*What you will do*
A – The text below is about reconstructing cardiac activation with physics-informed neural networks. List every component it says the approach integrates to embed physical constraints into training.
B – Using the text below on reconstructing cardiac activation, decide whether each statement agrees with it:
(i) The framework's reconstructions were tested at varying levels of measurement noise.
(ii) The framework was demonstrated on full, patient-specific heart geometries.
(iii) The electromechanical interactions governing cardiac arrhythmogenesis can be observed directly in vivo.

--- Exercise text ---

Non-Invasive Reconstruction of Cardiac Activation Dynamics Using Physics-Informed Neural Networks

TL;DR

A physics-informed neural network framework for recovering cardiac activation patterns, active tension propagation, deformation fields, and hydrostatic pressure from measurable deformation data in simplified left ventricular geometries is presented.

Abstract

Cardiac arrhythmogenesis is governed by complex electromechanical interactions that are not directly observable in vivo, motivating the development of non-invasive computational approaches for reconstructing three-dimensional activation dynamics. We present a physics-informed neural network framework for recovering cardiac activation patterns, active tension propagation, deformation fields, and hydrostatic pressure from measurable deformation data in simplified left ventricular geometries. Our approach integrates nonlinear anisotropic constitutive modeling, heterogeneous fiber orientation, weak formulations of the governing mechanics, and finite-element-based loss functions to embed physical constraints directly into training. We demonstrate that the proposed framework accurately reconstructs spatiotemporal activation dynamics under varying levels of measurement noise and reduced spatial resolution, while preserving global propagation patterns and activation timing. By coupling mechanistic modeling with data-driven inference, this method establishes a pathway toward patient-specific, non-invasive reconstruction of cardiac activation, with potential applications in digital phenotyping and computational support for arrhythmia assessment.

--- Recorded information ---

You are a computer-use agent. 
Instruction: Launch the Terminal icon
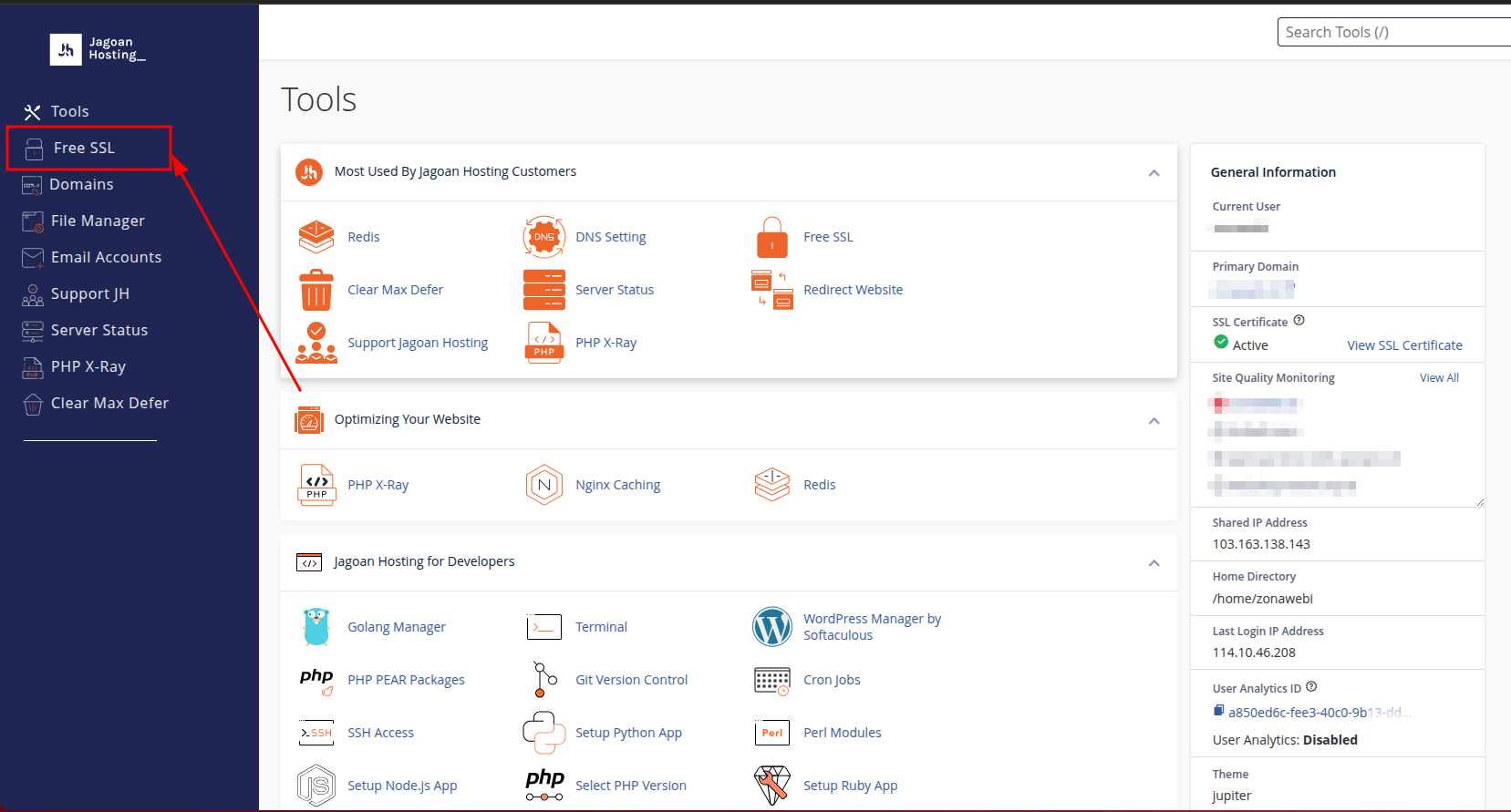543,627
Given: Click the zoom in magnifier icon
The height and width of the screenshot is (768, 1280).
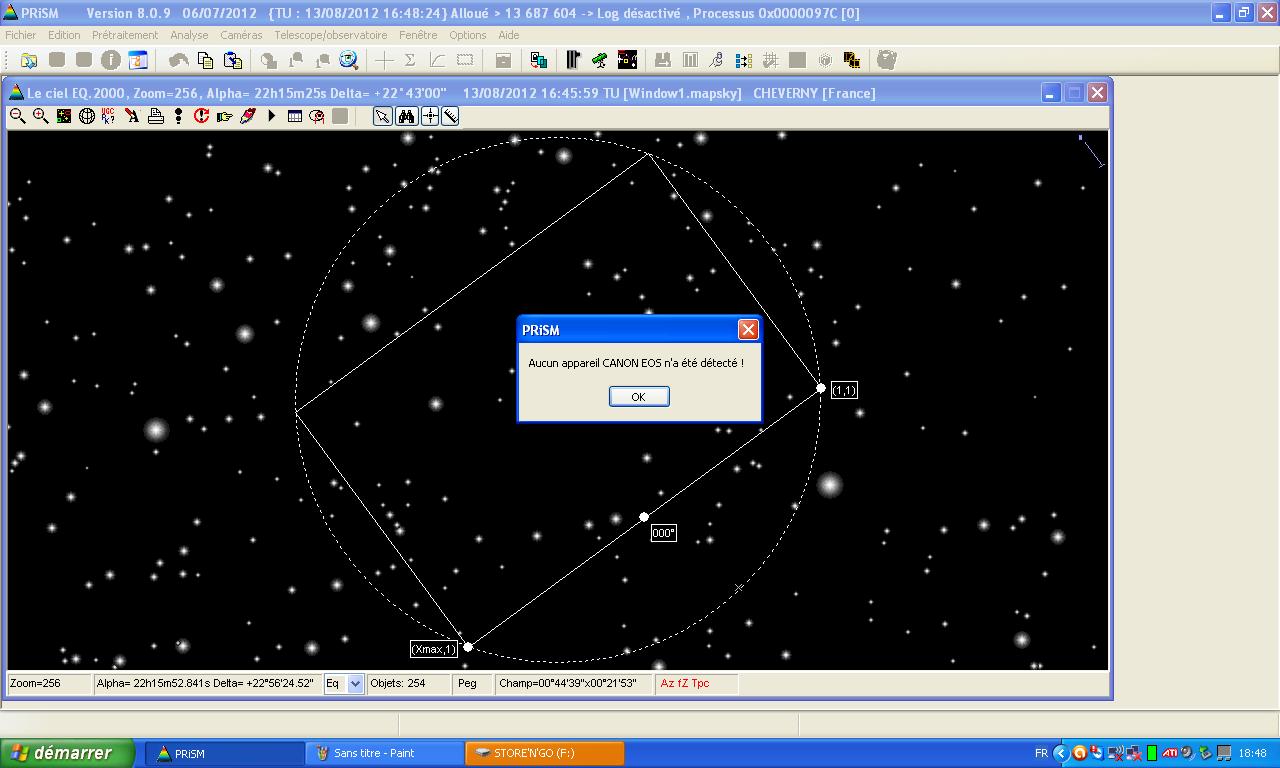Looking at the screenshot, I should tap(40, 116).
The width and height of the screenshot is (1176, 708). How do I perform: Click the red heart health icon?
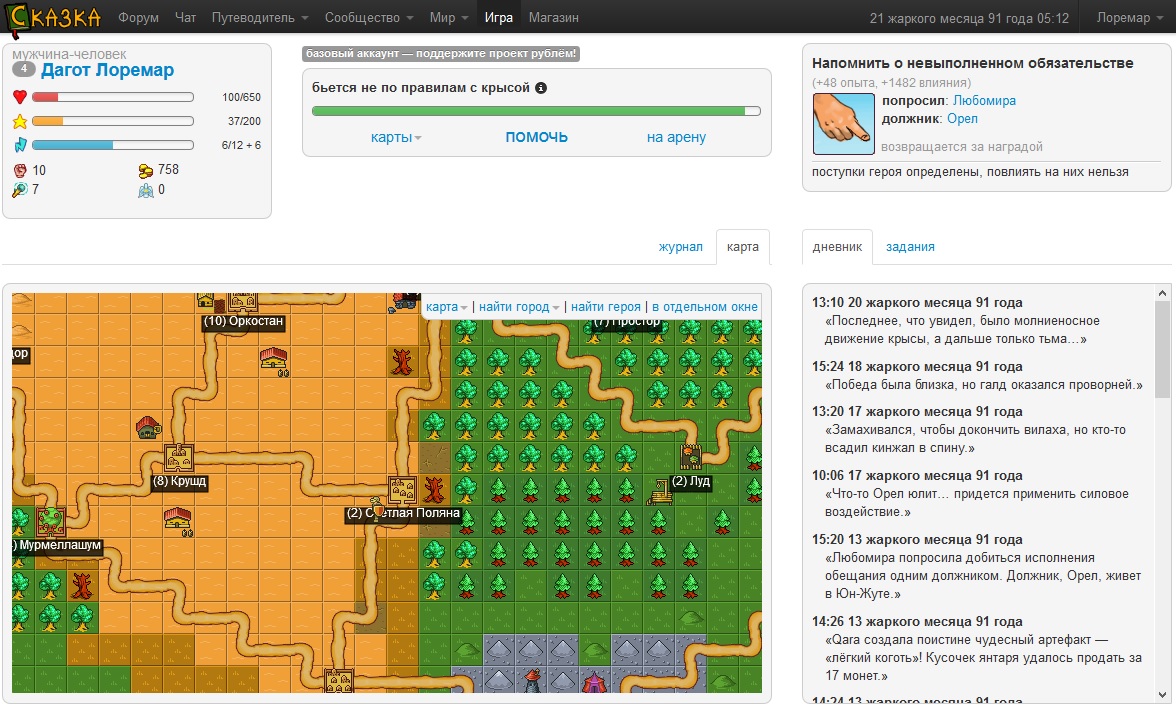(x=20, y=97)
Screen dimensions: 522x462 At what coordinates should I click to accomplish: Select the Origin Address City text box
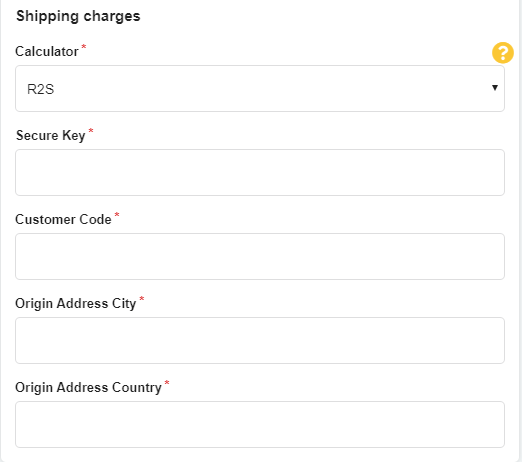[260, 340]
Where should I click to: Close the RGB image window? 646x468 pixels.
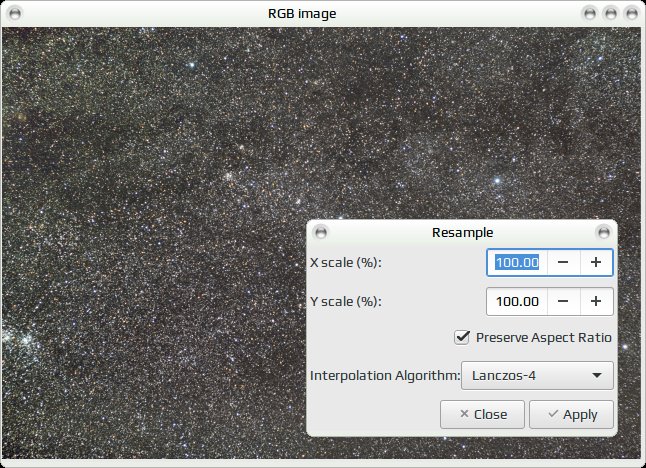point(632,14)
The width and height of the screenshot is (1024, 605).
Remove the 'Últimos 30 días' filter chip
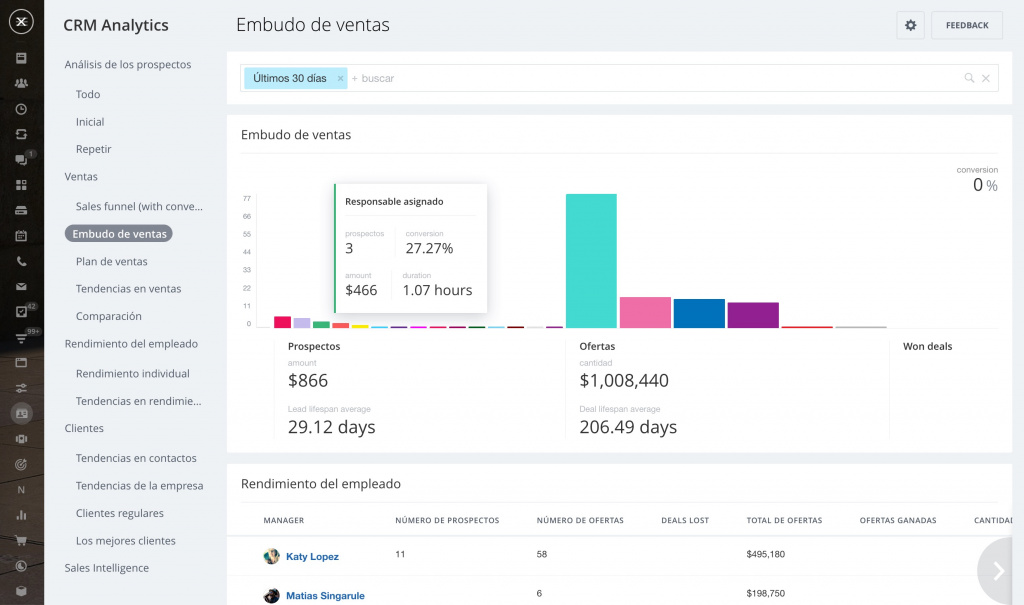tap(340, 78)
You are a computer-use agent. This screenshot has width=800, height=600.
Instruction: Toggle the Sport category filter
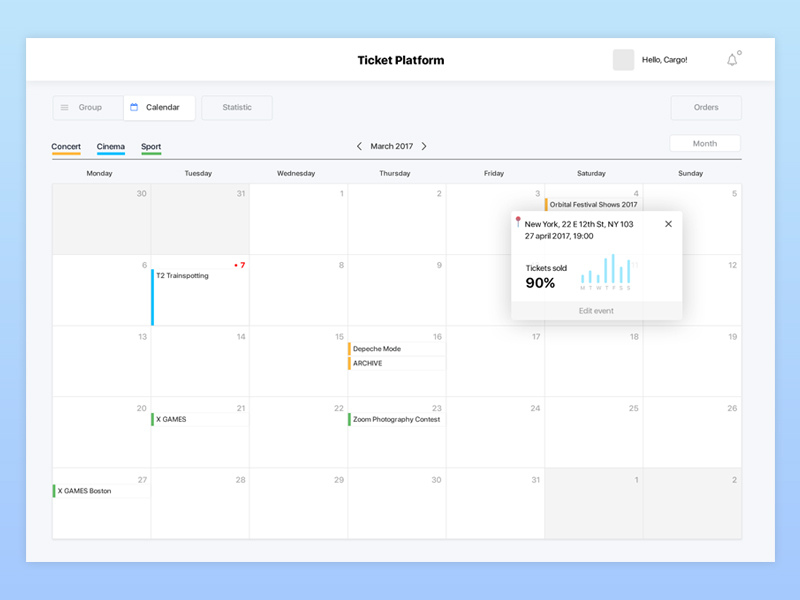151,147
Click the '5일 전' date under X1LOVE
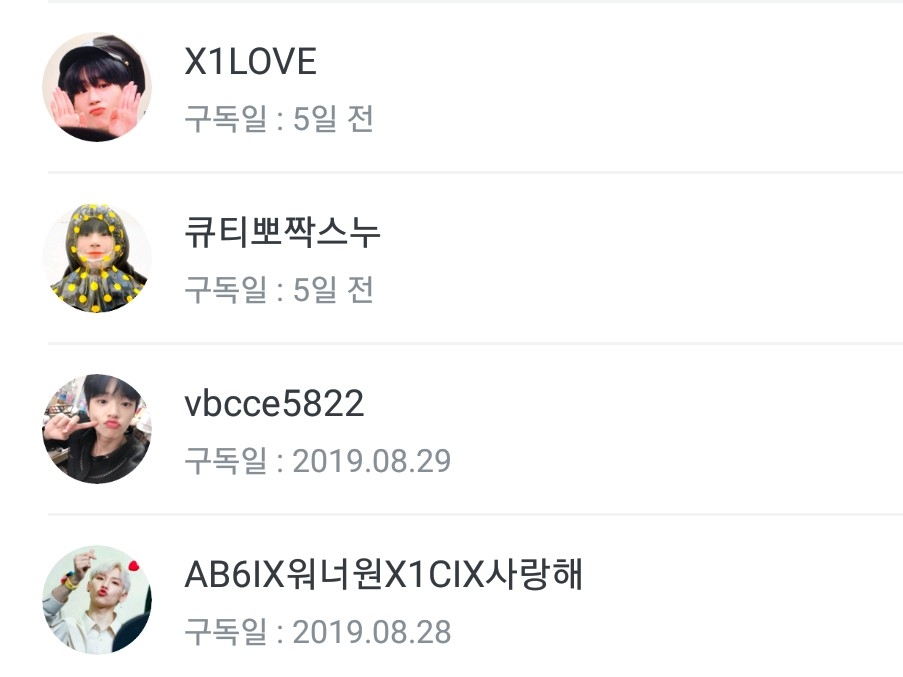Viewport: 903px width, 677px height. [x=333, y=119]
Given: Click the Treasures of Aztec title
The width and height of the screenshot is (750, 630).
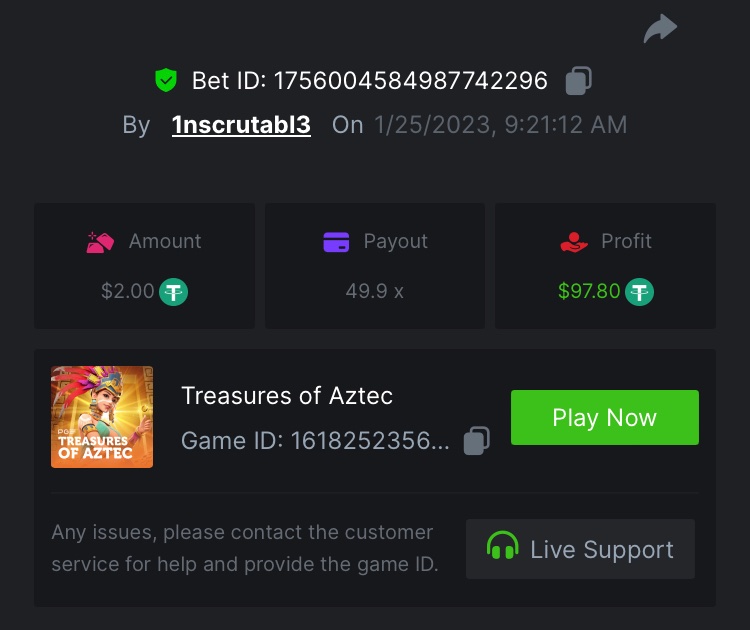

---

*List of solutions*
A –
- nonlinear anisotropic constitutive modeling
- heterogeneous fiber orientation
- weak formulations of the governing mechanics
- finite-element-based loss functions

B –
(i) Yes: "under varying levels of measurement noise and reduced spatial resolution"
(ii) No: "in simplified left ventricular geometries"
(iii) No: "that are not directly observable in vivo"